To summarise, in their administration of the Leeward Islands, each deputy governor was, at least in theory, assisted by a Council and an Assembly.  The former consisted of up to twelve persons, appointed by the Governor in Chief upon the recommendation of the deputy governor.  These were invariably, according to the custom of the time, the richest and most influential of the planters and merchants of the island.  The Council advised the deputy governor in the administration of the island and performed certain judicial functions.  Individual members acted as Justice of the Peace, took oaths, and sat in summary courts.  The whole Council sat with the deputy governor as a superior court of sessions, with appeal lying to the Governor in Chief residing either in Nevis or Antigua.  Stapleton described the executive power as being in the Provost Marshall, by warrant from the deputy governor, who also signed all executions, letters of administration, probates of wills, and licences of marriage after banns.
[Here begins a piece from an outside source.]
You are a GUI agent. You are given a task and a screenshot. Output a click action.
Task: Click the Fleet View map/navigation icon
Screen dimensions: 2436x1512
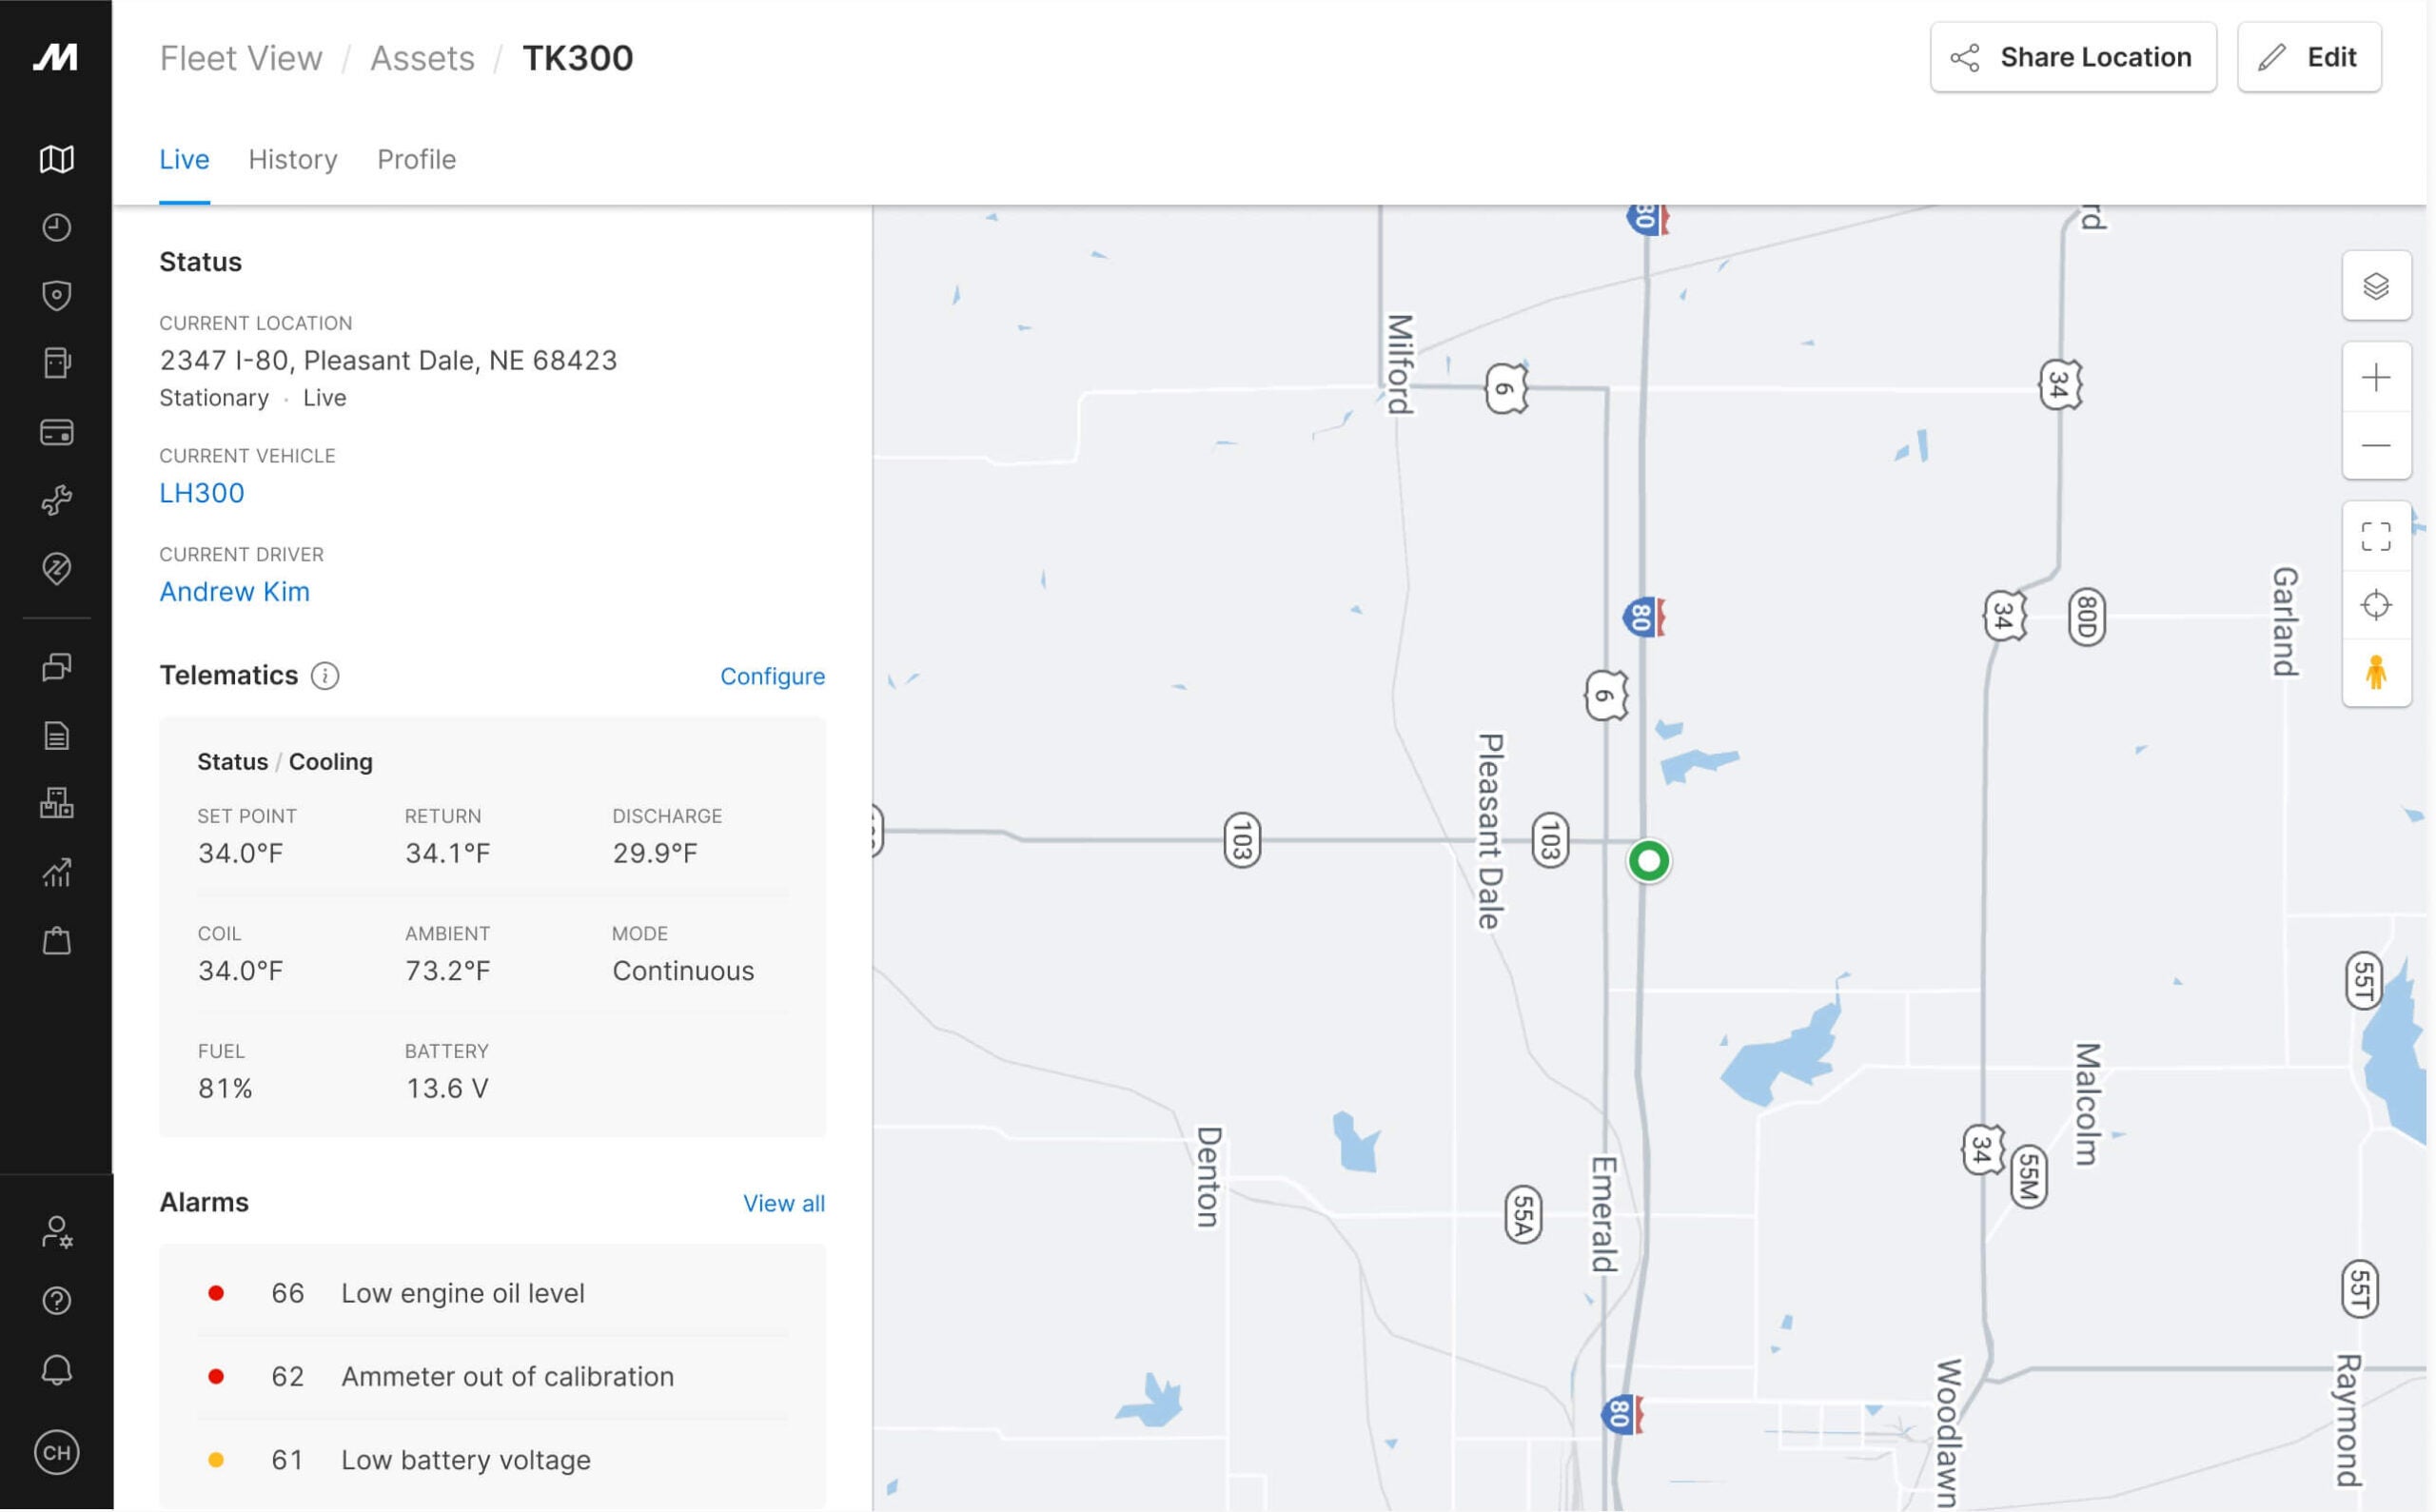(x=56, y=159)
The planters and merchants of each parish elected two representatives to the Assemblies.  These made local laws.  Stapleton described the Assemblies of the Leeward Islands in the 1680s as being composed of two freeholders from each parish chosen yearly.[11]  The constitutional procedure for the enactment of law is familiar to us.  It is the system that prevails in the British Overseas Territories in the West Indies to this day.  Laws made by the Assembly were required to be assented to by the deputy governor.  He was empowered to veto such laws.  These locally made laws were transmitted to the Governor in Chief from time to time and he in turn would submit them to the legal advisers to the Committee for Trade in England.  These locally made laws remained in force only for two years unless the Royal Asset was given.  Annual sessions, at least, of the Assembly were a necessity in the larger islands, as financial bills lasted for one year only.  Both Council and Assembly represented chiefly the interest of the major planters, not of the white free men, free coloureds, African slaves or small planters.  None of these forms of organised government was established in Anguilla during the early period when first Abraham Howell and then George Leonard were deputy governors of Anguilla.  Of them, as with their successors, their ability to govern rested solely on their persuasive power and the grudging support their people gave them.
Next:  Chapter 8 - Pirates 




[1]      CO.157/1: The Antigua lists of Shipping, 1704-1720.
[2]      The hammocks were made not only for the Navy.  Few of the households in Anguilla and elsewhere in the islands in this period could afford wooden beds.  Most of the poorer houses used only hammocks.
[3]      CO.152/4, No 13, folio 33: Codrington to the Committee on 14 January 1701, Enclosure: Proceedings of the Enquiry Held on 6 December 1700.
[4]      Two lines of the transcript are lost in the binding of the copy in the Colonial Office records.
[5]      CO 152/21 No 86, folio 100: Mathew to the Committee on 20 July 1734.
[6]      CO.152/13, folio 67: Hamilton to the Committee on 14 June 1720.
[7]      CO.152/27: A List of the Inhabitants of Antigua.
[8]      The first Assembly for Anguilla was not elected until after the Anguilla Revolution of 1967. This gives Anguilla the distinction of being the last territory in the West Indies to which all the trappings of government have come.
[9]      CO.152/14: Hart to the Committee.
[10]     CO.152/21, No 79, folio 88: Mathew to the Committee on 17 June 1734.
[11]     CO.153/2, folio 139: Stapleton to the Committee on 22 November 1676: Answers to Inquiries.